The search is underway for valid, reliable blood pressure measurement technology capable of continuous monitoring with little or no patient effort or encumbrance. The need for significant advances in blood pressure monitoring technology is more apparent than ever before. New American Heart Association blood pressure thresholds have increased the ratio of U.S. adults with hypertension from the CDC’s earlier 1-in-3 ratio to 1-in-2. We continue to cover new technology to measure, monitor, and report blood pressure levels. Still, the gold standard technology — upper arm cuff measurements — are cumbersome and have low patient self-monitoring compliance rates. We have written about Michigan State University work-in-progress on a sensor-equipped smartphone case and  Leman Micro Devices’ (LMD) light sensor built into a smartphone, with more in the pipeline.

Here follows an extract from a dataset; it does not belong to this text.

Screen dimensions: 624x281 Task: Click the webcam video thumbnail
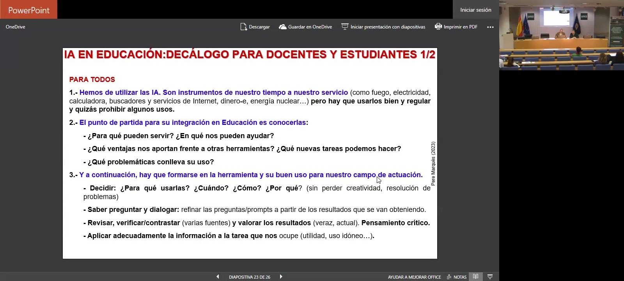point(561,35)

CSEM, the Swiss Center for Electronics and Microtechnology, is a private nonprofit research center founded in 1984. The organization focuses on microtechnology, nanotechnology, microelectronics, system engineering, photovoltaics, and communications technologies. CSEM does not produce commercial products. The most group’s most recent spinoff is Aktiia, which promises a revolution in oBPM, cuffless optical blood pressure monitoring at the wrist. According to CSEM, the Aktiia technology builds on 15 years of experience, has a strong patent portfolio, and has been the subject of more than 30 peer-reviewed publications, with four clinical trials in acute and low-acute settings involving three university hospitals and 150 patients. In December 2017 Josep Solà, Aktiia’s CTO, was awarded the Neode Prize for the Optical Blood Pressure Monitoring Project.

Aktiia expects its product to be available “around 2020.” Few specifics about Aktiia’s technology are public. A search of Solà’s research and studies involving alternative blood pressure measurement from 2006 to 2018 find he has investigated many technologies. In concert with others, he has investigated 3D gated electrocardiogram (ECG), electrical impedance tomography (EIT), pulse arrival time (PAT), photoplethysmography (PPG), and more. The best guess at this time is that Aktiia’s eventual product will use either PPG alone or PPG in combination with blood oximetry or pulse wave transit time (PWTT). Perhaps a combination of the three technologies using AI to sort the data relationships will be the magic combination. It will be interesting to see what Aktiia and others bring forth in this important quest.